I am grateful to my hon. Friend. Her advice and that of other right hon. and hon. Members was good and well meant. We do not want this trade war, and we would dearly love the Prime Minister to have enough clout with the President to secure a change in the American position. We would dearly love the Secretary of State to have enough influence in Brussels to achieve some movement in the European position. [Interruption.]
Every time I mention Brussels, Labour Members laugh. It is so childish. Do they not understand that most of the big decisions affecting manufacturing in this country that are taken by the Secretary of State for Trade and Industry either have to be cleared with Brussels or are governed by Brussels regulations or potential court judgments? That is why I have to mention Brussels, and why the Secretary of State would be wise to do the same. He should understand the Brussels limitation on his powers.

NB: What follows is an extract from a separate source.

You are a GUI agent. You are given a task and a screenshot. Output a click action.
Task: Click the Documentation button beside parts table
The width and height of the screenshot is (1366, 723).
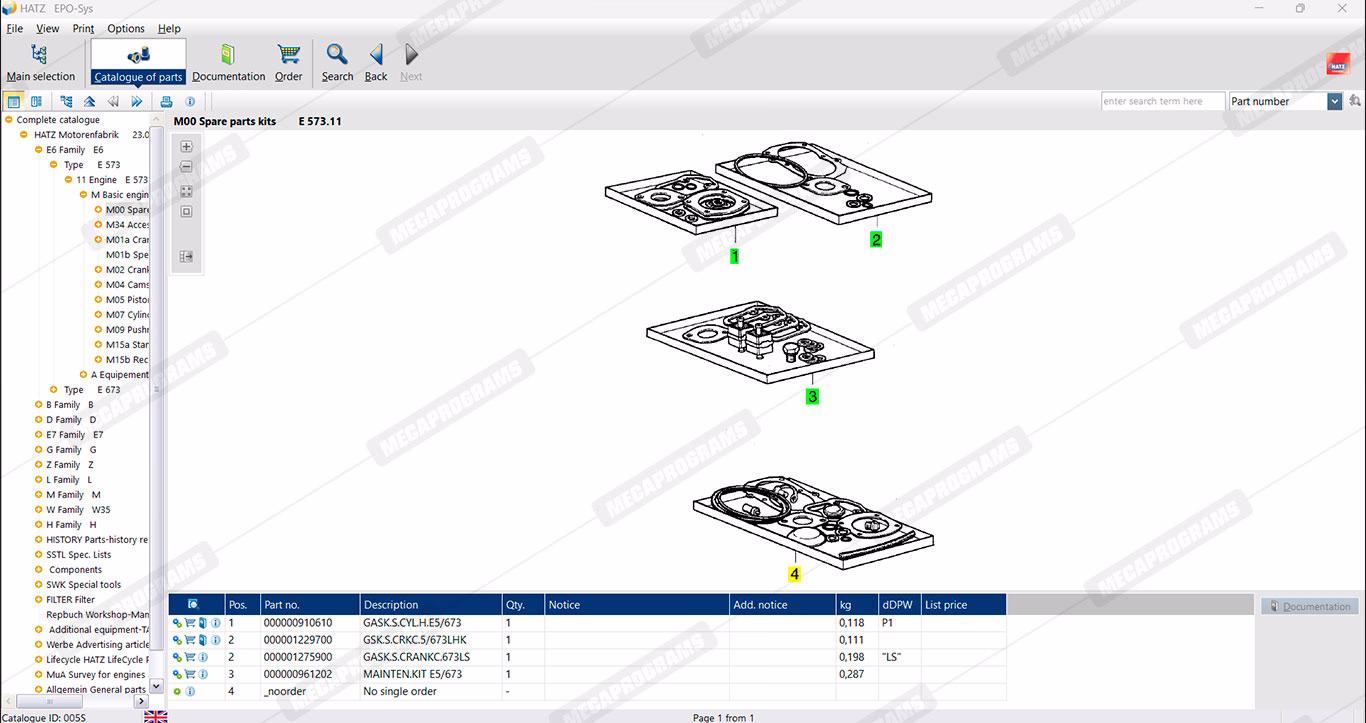coord(1308,606)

In this case, the Secretary of State should spend time in Brussels attempting to get officials to understand that it is not fair for British manufacturers to suffer because of a row between the EU and the US about an entirely different issue: bananas. Instead of being difficult— saying that he rather welcomes this trade war and trying to hype up the language and the rhetoric against the United States—the Secretary of State, and the Prime Minister for that matter, should be trying to bring the sides together. That is what the cashmere industry wants, and it is even what the banana producers of the Caribbean want. They know that there must be negotiations and a deal. If the Secretary of State cares about Scottish cashmere, United Kingdom biscuit manufacturing and Caribbean bananas, will he please start negotiating, calm the tempers and inject some common sense into this very difficult situation?
Why is industry generally suffering so badly, according to the Chancellor's own analysis? It is because the Government are sucking it dry and taking its money away. There have been £25,000 million-worth of extra business taxes this Parliament. That money could otherwise be spent on much-needed new plant and equipment. The Government have imposed £15,000 million in extra costs from regulation. That money could otherwise be spent creating more jobs and new products and ideas. They have let the pound go sky high against the Asian and continental currencies, which has slashed our export earnings and left our industries struggling against a flood of cheap imports.
Let us look at the Government's impact on just one industry: the food industry. It is expected to pay £50 million for the start-up costs of the Food Standards Agency; £250 million in extra food safety costs; £21.5 million in additional Meat Hygiene Service costs; £500,000 in fish inspection costs; £1 million in egg inspection costs; £90 million in business rate increases; £92 million to implement the minimum wage; £4 million to set up the working families tax credit; and £78 million for the working time directive. The packaging waste regulations, staff car park tax and electrical recycling measures are three more costs in the pipeline. In common with other industries, the food industry must pay much more corporation tax, a tax on pensions and much higher motoring taxes. After that lot, how can any Minister say with a straight face that Labour looks after business and is seriously interested in making business more productive and more successful?
This Budget tells industry to go hang. The DTI told industry that loud and clear in its competitiveness White Paper. It stated that Britain will not be able to earn a living by making things. I know that the White Paper was produced by the Secretary of State's predecessor, but I think that he agrees with it. It states:
An advanced industrial nation like ours cannot support rising prosperity by producing standard products and services made with pedestrian methods and commonplace technology.
What a breathtaking statement by the DTI, writing off great chunks of our industry and services. It would be laughable if it were not so serious. The Government seem to be implementing this policy in the textile, steel, engineering and shoe industries, among others.
It is not possible for every company in the country to have the latest technology or to be full of scientists or the United Kingdom's best brains. We need other types of businesses and industries. Under a sensible economic policy, it is possible to employ people and make money by using ordinary technology to create commonplace things. There is nothing wrong with that. The Government have declared war on such businesses. They have been successful in that war and they are doing a lot of damage to our industrial base.